• WHAT IS REQUIRED:
Each record below must be retyped exactly, with nothing left out.

= = =

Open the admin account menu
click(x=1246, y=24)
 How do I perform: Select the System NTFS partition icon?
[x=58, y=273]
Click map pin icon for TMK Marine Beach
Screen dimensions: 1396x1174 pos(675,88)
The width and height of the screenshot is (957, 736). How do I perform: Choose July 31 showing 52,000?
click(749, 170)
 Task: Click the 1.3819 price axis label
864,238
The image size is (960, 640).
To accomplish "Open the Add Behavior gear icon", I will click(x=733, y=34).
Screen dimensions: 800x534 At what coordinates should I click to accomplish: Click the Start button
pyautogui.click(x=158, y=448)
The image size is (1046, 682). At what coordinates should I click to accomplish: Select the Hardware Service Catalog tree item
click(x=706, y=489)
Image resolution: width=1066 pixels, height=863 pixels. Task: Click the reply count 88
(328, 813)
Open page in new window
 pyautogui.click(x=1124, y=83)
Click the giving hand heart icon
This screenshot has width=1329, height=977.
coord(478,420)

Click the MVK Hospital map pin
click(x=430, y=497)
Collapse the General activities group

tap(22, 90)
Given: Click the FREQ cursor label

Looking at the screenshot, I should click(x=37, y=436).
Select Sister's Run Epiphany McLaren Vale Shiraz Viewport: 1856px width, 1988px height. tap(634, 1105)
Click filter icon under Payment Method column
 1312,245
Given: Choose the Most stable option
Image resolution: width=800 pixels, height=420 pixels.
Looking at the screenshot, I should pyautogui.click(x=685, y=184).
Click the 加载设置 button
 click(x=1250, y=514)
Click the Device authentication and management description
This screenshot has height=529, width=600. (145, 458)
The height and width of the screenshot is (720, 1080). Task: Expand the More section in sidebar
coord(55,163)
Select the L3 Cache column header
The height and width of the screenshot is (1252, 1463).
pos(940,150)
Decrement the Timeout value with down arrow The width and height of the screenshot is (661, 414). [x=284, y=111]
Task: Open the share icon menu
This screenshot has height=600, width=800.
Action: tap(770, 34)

= = =

• ANSWER BELOW:
Open the admin account menu
click(x=1246, y=24)
 How do I perform: Select the System NTFS partition icon?
[x=58, y=273]
Click map pin icon for TMK Marine Beach
Screen dimensions: 1396x1174 pos(675,88)
The width and height of the screenshot is (957, 736). How do I perform: Choose July 31 showing 52,000?
click(749, 170)
 Task: Click the 1.3819 price axis label
864,238
The image size is (960, 640).
To accomplish "Open the Add Behavior gear icon", I will click(x=733, y=34).
Screen dimensions: 800x534 At what coordinates should I click to accomplish: Click the Start button
pyautogui.click(x=158, y=448)
The image size is (1046, 682). At what coordinates should I click to accomplish: Select the Hardware Service Catalog tree item
click(x=706, y=489)
Image resolution: width=1066 pixels, height=863 pixels. Task: Click the reply count 88
(328, 813)
Open page in new window
 pyautogui.click(x=1124, y=83)
Click the giving hand heart icon
This screenshot has width=1329, height=977.
coord(478,420)

Click the MVK Hospital map pin
click(x=430, y=497)
Collapse the General activities group

tap(22, 90)
Given: Click the FREQ cursor label

Looking at the screenshot, I should click(x=37, y=436).
Select Sister's Run Epiphany McLaren Vale Shiraz Viewport: 1856px width, 1988px height. tap(634, 1105)
Click filter icon under Payment Method column
 1312,245
Given: Choose the Most stable option
Image resolution: width=800 pixels, height=420 pixels.
Looking at the screenshot, I should pyautogui.click(x=685, y=184).
Click the 加载设置 button
 click(x=1250, y=514)
Click the Device authentication and management description
This screenshot has height=529, width=600. (145, 458)
The height and width of the screenshot is (720, 1080). Task: Expand the More section in sidebar
coord(55,163)
Select the L3 Cache column header
The height and width of the screenshot is (1252, 1463).
pos(940,150)
Decrement the Timeout value with down arrow The width and height of the screenshot is (661, 414). [x=284, y=111]
Task: Open the share icon menu
This screenshot has height=600, width=800.
Action: tap(770, 34)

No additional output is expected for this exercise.